Before you shoot next year's parade, or a different parade in another community, review the photos you just took, and decide what you could have done better.  Maybe you were too close, or not far enough away.  Maybe not the best angle. When I shoot the same event several times, I get stale, and my shots are repetitive and uninspired. Or as Overread suggests, try a different approach and/or from different locations. Good luck.


----------



## nerwin (Jun 24, 2017)

grrr8scott said:


> Before you shoot next year's parade, or a different parade in another community, review the photos you just took, and decide what you could have done better.  Maybe you were too close, or not far enough away.  Maybe not the best angle. When I shoot the same event several times, I get stale, and my shots are repetitive and uninspired. Or as Overread suggests, try a different approach and/or from different locations. Good luck.



But @Overread said being in the same spot and using same style can leave your mind free of those things to think about other things. I don't know, maybe I just misinterpreted it haha.


----------



## Overread (Jun 24, 2017)

It really depends what works for you. For people you might find that practice outside of fairs - even just walking down the street -  could be all the practice you need. The rest is just working your way through the throng of people on the event. 
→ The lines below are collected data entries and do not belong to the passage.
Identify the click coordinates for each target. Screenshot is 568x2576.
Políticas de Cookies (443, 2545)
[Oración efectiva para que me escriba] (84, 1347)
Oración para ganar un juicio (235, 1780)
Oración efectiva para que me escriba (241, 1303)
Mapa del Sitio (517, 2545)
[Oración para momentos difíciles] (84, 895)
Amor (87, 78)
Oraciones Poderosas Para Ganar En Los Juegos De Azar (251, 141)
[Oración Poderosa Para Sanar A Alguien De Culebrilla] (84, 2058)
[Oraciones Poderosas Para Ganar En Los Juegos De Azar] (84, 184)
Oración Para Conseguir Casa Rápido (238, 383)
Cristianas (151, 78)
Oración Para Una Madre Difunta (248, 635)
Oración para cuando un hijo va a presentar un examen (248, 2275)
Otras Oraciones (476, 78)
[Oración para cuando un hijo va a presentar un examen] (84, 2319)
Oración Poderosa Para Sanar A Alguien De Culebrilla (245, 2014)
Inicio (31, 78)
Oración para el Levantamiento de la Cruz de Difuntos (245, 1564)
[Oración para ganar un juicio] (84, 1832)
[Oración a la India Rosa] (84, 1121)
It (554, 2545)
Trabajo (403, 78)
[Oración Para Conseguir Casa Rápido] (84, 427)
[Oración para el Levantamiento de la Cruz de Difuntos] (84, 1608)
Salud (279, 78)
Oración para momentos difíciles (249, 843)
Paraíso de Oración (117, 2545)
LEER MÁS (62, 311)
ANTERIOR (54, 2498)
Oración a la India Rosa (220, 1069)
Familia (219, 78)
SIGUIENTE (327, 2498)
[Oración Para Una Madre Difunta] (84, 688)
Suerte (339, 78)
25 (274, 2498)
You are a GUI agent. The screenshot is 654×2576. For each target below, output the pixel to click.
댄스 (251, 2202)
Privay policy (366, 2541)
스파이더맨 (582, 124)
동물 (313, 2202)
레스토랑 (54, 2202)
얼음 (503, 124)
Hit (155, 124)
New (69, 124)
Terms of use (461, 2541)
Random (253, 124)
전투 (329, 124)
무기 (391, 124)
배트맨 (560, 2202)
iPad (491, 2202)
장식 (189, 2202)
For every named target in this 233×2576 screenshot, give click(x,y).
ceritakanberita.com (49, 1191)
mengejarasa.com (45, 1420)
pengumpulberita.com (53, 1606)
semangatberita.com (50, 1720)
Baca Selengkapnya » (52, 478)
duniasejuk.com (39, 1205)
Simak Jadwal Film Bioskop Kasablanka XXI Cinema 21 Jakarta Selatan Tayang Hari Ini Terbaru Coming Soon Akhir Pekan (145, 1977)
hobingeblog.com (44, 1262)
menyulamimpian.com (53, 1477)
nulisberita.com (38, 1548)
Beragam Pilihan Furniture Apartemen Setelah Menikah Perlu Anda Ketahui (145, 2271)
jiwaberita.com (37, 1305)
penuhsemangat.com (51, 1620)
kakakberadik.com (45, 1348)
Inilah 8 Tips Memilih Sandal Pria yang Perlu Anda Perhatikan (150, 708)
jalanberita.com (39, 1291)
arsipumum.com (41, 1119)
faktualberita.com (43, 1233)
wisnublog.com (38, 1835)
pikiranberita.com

If you're shooting more floats and such then a good spot might well work wonders; giving you a nice background; good lighting (might need a few spots as the sun moves)


----------



## nerwin (Jun 24, 2017)

I have no idea what works for me. If I'm going to continue to even take pictures.


----------



## MSnowy (Jun 24, 2017)

Sometimes it's just a fact that we aren't as good a photographer as we wish we were.


----------



## nerwin (Jun 24, 2017)

MSnowy said:


> Sometimes it's just a fact that we aren't as good a photographer as we wish we were.



Ain't that the truth.


----------



## Overread (Jun 24, 2017)

MSnowy said:


> Sometimes it's just a fact that we aren't as good a photographer as we wish we were.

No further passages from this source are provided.